This visit was significant because Scott is a former student of Kerrigan's microbiology class (class of 1983). At the University of Vermont Tighe performs genetic analysis on diseases such as neuroblastoma, breast cancer and melanoma, to name a few.
Tighe came to the class and conducted a two-day hands-on experiment designed to teach students how to work with DNA by testing food for the presence of genetically modified genes commonly used in soy and corn products.
Using food samples brought to class by students, students conducted the following experiment. Food samples were placed in test tubes containing one milliliter of water, a ceramic ball and an abrasive. The test tube was sent through a shaking device to grind up the food sample and liberate the DNA within the food.
After allowing the food sample to settle, a small aliquot was transferred to another test tube. This liquid contained the DNA from the food sample. This mixture was then heated and centrifuged, and an additional component called Chelex was added to remove positive ions from the solution which might otherwise interfere with the next reaction.
Once the purified DNA was isolated, students then "amplified" a specific gene that is found in most genetically modified food using a technique called Polymerase Chain Reaction (PCR). PCR is very useful for amplifying a specific target DNA and finding "the needle in the haystack." It is a common technique used for medical and environmental research as well as DNA forensics.
Students used PCR to amplify a promoter gene associated with genetically modified food called CMV35s, which is actually a small piece of the entire gene used in genetically modified food. This "fragment" is actually called a promoter. In order for the gene to be implanted into the host's DNA, a promoter has to be used. A promoter instructs the host organism to replicate the inserted gene. It is like light switch. If one turns on the switch, the lights come on or, in genetics, if one has a promoter DNA, a gene gets turned on and will make the protein of interest. These promoters are great tools for genetic engineers.
The actual gene that is inserted and does the work in the plant is a natural DNA taken from the soil bacterium <MI>Bacillus thuringienesis<D> (Bt) and transplanted into corn or soy. This gene causes the plant to produce a naturally occurring protein called delta-endotoxin which is a deterrent to many insects including the nasty corn borers, a common insect pest that attacks corn plants and destroys crops.
After the DNA was amplified, it was run through an agarose gel, which is essentially a molecular sieve for DNA. This works by applying an electric current to the gel so when the DNA is present it can be separated based on size. A positive result is obtained and the correct size of CMV35s is observed on the gel. Students then photographed the DNA in the agarose gel using a UV trans-illuminator, which makes the DNA fluoresce red. The DNA was compared to a control sample and calibration standard to determine the size of what was amplified in the food samples.
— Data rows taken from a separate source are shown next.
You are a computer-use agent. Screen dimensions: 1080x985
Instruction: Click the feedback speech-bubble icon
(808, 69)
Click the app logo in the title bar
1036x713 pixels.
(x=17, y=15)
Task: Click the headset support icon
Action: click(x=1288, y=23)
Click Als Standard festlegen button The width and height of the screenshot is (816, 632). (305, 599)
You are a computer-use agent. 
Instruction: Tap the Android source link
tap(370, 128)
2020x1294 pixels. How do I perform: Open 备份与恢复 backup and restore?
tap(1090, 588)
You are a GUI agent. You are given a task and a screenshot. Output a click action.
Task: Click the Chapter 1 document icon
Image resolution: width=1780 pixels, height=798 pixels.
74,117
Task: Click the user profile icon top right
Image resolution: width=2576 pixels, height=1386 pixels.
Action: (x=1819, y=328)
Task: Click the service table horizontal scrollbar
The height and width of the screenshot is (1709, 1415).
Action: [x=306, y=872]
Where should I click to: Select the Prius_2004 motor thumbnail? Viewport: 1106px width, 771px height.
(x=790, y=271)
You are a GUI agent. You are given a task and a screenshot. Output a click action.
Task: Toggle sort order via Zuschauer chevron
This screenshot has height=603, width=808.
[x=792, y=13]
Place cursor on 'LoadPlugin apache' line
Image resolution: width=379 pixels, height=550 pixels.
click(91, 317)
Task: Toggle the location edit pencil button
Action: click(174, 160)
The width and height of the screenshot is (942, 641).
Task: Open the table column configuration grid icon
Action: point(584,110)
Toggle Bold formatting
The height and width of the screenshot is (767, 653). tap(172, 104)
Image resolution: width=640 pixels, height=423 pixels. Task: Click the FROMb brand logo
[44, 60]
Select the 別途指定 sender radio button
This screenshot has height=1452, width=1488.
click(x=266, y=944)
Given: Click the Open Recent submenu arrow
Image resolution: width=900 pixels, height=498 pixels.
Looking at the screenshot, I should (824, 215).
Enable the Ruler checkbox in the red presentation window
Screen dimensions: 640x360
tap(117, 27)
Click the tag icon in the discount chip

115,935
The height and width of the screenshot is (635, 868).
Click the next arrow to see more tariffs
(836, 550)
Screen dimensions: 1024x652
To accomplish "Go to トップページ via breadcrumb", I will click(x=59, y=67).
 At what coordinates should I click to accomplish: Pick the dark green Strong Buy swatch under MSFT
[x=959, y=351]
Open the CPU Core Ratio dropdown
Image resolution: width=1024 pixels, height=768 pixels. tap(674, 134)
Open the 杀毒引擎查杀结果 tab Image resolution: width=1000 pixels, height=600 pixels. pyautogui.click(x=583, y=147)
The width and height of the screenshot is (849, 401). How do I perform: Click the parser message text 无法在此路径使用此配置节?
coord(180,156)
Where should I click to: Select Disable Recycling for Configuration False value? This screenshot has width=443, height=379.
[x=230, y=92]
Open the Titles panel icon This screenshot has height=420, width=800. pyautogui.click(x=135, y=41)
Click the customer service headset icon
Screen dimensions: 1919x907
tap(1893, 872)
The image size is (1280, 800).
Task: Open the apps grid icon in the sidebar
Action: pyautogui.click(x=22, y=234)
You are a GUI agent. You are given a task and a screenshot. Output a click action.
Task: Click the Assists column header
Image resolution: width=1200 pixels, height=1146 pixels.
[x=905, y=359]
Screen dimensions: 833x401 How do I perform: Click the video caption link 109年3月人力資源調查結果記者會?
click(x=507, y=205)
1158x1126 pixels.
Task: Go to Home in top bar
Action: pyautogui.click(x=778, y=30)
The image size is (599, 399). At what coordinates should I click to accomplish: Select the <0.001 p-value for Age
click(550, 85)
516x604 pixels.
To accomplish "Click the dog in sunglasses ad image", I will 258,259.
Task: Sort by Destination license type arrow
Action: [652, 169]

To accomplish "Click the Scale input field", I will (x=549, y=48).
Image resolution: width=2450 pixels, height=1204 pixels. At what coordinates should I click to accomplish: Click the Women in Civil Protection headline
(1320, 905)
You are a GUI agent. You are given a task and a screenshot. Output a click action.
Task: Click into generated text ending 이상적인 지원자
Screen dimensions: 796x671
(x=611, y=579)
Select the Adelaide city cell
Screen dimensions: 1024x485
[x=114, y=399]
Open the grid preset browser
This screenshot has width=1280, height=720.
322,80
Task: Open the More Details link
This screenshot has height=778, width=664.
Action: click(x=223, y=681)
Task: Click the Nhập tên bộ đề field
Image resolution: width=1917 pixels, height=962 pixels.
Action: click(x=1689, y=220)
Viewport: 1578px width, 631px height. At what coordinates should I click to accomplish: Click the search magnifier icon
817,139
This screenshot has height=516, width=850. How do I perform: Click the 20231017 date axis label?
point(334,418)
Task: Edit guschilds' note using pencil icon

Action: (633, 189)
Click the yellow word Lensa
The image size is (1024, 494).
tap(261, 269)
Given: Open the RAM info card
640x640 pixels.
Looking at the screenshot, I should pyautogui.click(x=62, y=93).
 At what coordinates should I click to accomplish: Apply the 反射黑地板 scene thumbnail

After the photograph of the genes was taken, the class examined it to determine which of their foods contained GMOs. The food samples tested were Italian wafer cookies, Kashi bar, Silk milk, Captain Crunch, Peanut Butter Chocolate Corn Pops, Nature Valley chocolate chip granola bar, rice cake and Total cereal. During this experiment, students found several samples that were positive.
In this experiment, they learned that although the term "genetically modified" might sound scary, it really is not when it is understood. Genetically modifying crops or farm animals is a much debated issue. Some feel that it is good because it decreases the need for pesticides and can increase the quantity of harvest of certain crops. Others feel that genetically changing the food may have detrimental effects on health. Genetically modified crops are expensive to engineer. It takes 6 to 15 years of scientific development and millions of dollars to change the genes in just one plant. In the end, is this much time and money worth the result? Even after 15 years, the debate continues.